The inscription is carved into a fine-grained black stone that only appears to be brown in the accompanying overexposed color photographs. It has been identified by geologists Ken Bork and Dave Hawkins of Denison University as limestone; a fossil crinoid stem is visible on the surface, and the stone reacts strongly to HCl. It is definitely not black alabaster or gypsum as previously reported here. According to James L. Murphy of Ohio State University, “Large white crinoid stems are common in the Upper Mercer and Boggs limestone units in Muskingum Co. and elsewhere, and these limestones are often very dark gray to black in color. You could find such rock at the Forks of the Muskingum at Zanesville, though the Upper Mercer limestones do not outcrop much further up the Licking.” We therefore need not look any farther than the next county over to find a potential source for the stone, contrary to the previous assertion here that such limestone is not common in Ohio.
The inscribed stone was found inside a sandstone box, smooth on the outside, and hollowed out within to exactly hold the stone. The Decalogue inscription begins at the non-alphabetic symbol at the top of the front, runs down the left side of the front, around every available space on the back and sides, and then back up the right side of the front to end where it begins, as though it were to be read repetitively.

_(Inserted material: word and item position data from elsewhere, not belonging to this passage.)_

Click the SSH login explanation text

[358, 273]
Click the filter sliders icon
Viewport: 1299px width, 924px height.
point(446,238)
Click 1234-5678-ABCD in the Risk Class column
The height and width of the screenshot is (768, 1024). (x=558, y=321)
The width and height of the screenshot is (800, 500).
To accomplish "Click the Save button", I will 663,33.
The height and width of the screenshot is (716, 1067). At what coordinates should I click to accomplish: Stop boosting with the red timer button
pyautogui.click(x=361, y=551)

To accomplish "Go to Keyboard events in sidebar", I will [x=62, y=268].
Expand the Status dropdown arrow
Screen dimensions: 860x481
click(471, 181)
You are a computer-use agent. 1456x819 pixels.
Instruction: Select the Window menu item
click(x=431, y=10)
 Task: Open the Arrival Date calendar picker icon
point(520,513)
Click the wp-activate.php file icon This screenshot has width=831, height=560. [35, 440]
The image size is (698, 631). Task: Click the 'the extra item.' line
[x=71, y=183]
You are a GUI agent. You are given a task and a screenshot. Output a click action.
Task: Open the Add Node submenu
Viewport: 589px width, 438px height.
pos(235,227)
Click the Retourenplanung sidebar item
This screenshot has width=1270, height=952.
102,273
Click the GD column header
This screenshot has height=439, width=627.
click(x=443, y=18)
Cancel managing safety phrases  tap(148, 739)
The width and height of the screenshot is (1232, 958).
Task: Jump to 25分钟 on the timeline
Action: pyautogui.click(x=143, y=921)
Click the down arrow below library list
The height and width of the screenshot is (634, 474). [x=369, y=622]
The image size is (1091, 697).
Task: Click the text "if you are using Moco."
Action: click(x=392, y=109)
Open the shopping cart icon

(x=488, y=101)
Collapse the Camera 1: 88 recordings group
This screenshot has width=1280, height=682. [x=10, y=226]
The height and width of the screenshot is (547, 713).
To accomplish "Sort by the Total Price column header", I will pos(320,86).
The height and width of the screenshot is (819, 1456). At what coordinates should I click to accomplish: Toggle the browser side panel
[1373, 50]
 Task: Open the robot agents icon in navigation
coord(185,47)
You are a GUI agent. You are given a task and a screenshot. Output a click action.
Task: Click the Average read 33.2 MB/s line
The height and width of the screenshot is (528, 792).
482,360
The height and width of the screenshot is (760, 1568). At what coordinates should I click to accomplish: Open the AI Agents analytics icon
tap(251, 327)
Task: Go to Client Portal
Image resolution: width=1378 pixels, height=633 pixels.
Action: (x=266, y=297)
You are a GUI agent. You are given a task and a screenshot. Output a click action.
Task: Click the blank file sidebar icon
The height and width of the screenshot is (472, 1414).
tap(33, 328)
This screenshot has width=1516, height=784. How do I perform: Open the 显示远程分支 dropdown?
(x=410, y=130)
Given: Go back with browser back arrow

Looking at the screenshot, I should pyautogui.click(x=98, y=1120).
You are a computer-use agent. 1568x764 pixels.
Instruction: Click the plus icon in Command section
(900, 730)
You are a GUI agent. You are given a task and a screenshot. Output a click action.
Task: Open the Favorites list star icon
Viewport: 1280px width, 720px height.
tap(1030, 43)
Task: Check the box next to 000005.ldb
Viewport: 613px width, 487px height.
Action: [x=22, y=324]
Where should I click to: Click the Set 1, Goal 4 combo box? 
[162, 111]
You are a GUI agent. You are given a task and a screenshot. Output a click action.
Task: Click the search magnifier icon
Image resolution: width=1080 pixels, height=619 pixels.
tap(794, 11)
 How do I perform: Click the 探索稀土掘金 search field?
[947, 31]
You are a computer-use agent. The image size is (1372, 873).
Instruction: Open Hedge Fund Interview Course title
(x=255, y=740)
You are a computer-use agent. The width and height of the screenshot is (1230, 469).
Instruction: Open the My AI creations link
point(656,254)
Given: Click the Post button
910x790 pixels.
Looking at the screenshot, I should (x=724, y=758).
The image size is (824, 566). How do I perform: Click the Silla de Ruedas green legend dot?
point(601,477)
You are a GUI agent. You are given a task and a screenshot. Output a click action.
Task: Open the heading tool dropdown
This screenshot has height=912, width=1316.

David Deal and James Trimm note that the Decalogue stone fits well into the hand, and that the lettering is somewhat worn precisely where the stone would be in contact with the last three fingers and the palm if held in the left hand. Furthermore, the otherwise puzzling handle at the bottom could be used to secure the stone to the left arm with a strap. They conclude that the Decalogue stone was a Jewish arm phylactery or tefilla (also written t’filla) of the Second Temple period. Although the common Jewish tefilla does not contain the words of the Decalogue, Moshe Shamah (1995) reports that the Qumran sect did include the Decalogue in their tefilimot. [Sentence added 8/7/01.]
Cyrus Gordon (1995), on the other hand, interprets the Newark Decalogue stone, like the Los Lunas NM Decalogue inscription, as a Samaritan mezuzah. For a full transcription, see McCulloch (1992), and compare Deal (1996).
The Decalogue stone measures 6-7/8″ (17.5 cm) long, 2-7/8″ (7.3 cm) wide, and 1-3/4″ (4.2 cm) thick (as measured from cast).